Exercise description:
Answer these questions about the cycling travel account below.
1. Which sea did the writer choose as a companion for this tour?
2. What riding structure did the writer set, and for how long was it kept up?
3. How many jerseys were in the luggage?

Extract to read:
★ ★ ★ ★

The sea had become my companion. I loved it in all its forms. Whether stormy, gentle or, as here, with high waves. For this tour, I had chosen the Atlantic as my companion, because I had always been fascinated by the wild sea. Of the idea that there is nothing there for thousands of kilometres and then America. The Mediterranean bathtub is also beautiful, with its small waves and the many people who cavort on the beaches. But here, that was just special. Rough. Enormous. Often roaring and raging, with high waves, spray and salt in the air. With long beaches where it got lonely as soon as the weather didn't invite sunbathing. The sea on the Atlantic dropped quickly to extreme depths, as it did later in Norway, where this geographical feature allowed me to meet the largest marine mammals, the whales.

Today, north of Porto, it was changeable. In the morning I had a small fall: I was rolling towards a zebra crossing, a car was coming, and as I was unsure whether it would stop, I braked at the last moment and couldn't get out of the clip pedals in time. There I was, lying like a bug on my side at the beginning of the zebra crossing, well protected by the panniers. Nothing had happened. The car, which I wasn't sure would stop, rolled into a parking space, both people got out and came towards me, as did a gentleman in his best suit from the other side. They were all concerned if something had happened to me and they cared. I realised this fall was no accident.

I was just a bit insecure. For me, it was also a thick board to drill, at the beginning of such a long journey, alone, and I was simply still moving shakily. Overall, I was not yet driving freely and courageously, but carefully and extremely structured. The structure I gave myself was "6 days riding, one day break". On average, more than 100 kilometres a day. I kept it up for a fortnight. After that, the structure gave way to feelings and circumstances. Distances and rest days were determined by external and internal factors - weather, terrain, sights, body feeling, joy of riding. It was much better and freer and looser, and at the end of the day I even managed more than strictly according to plan. Again, something I gave up at the beginning of this trip: After the dormitories and the unpaved surface, now the strict daily and weekly distance targets.

The last thing I should also give up this week, I would not have thought possible before the trip. Always, the minimum standard so to speak, and also very critically eyed by others, was the issue of fresh cycling clothes for me. I had no understanding whatsoever of how someone could put on cycling clothes a second time after a whole day's activity in them. In my eyes, only men with a slight tendency towards strong smells and a leg towards homelessness did this. And then... Three jerseys and cycling shorts in the luggage, tedious and time-consuming hand-washing, in damp cool weather with problems getting the clothes dry overnight: I suddenly belonged to the community of people who thought that cycling jerseys and cycling shorts could be worn a second time.

★ ★ ★ ★

Stored items:
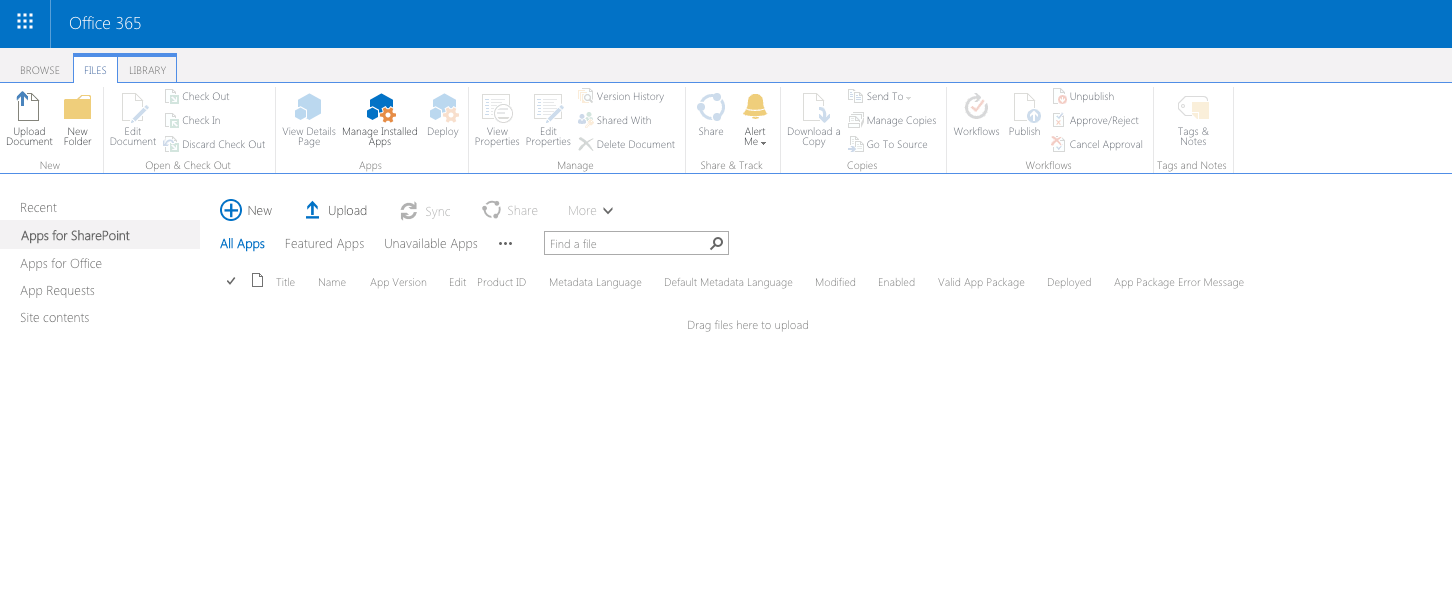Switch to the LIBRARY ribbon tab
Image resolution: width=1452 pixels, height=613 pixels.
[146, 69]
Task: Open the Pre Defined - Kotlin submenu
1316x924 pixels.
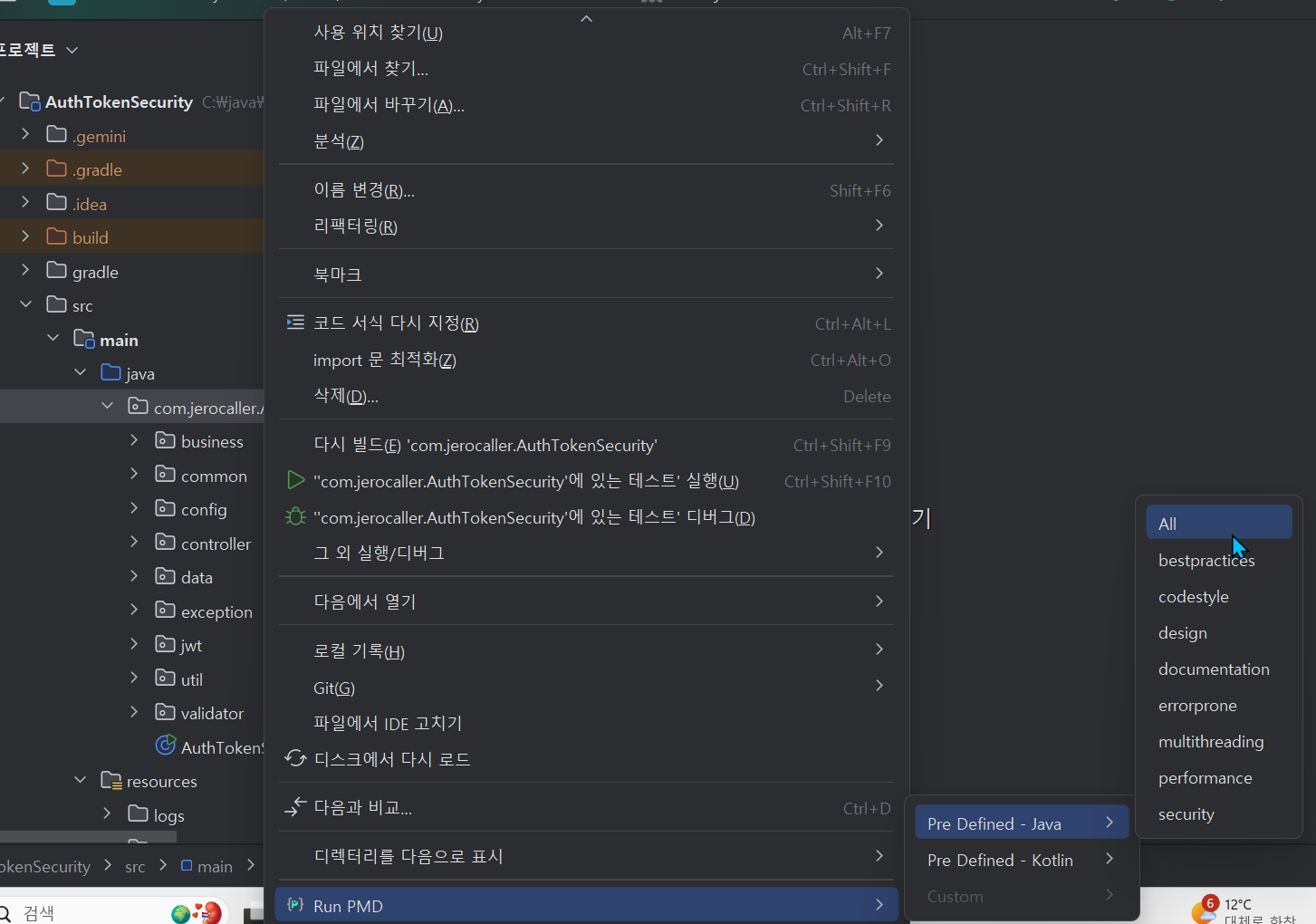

★ ★ ★ ★

Response to the exercise:
1. The Atlantic.
2. "6 days riding, one day break," kept up for a fortnight.
3. Three.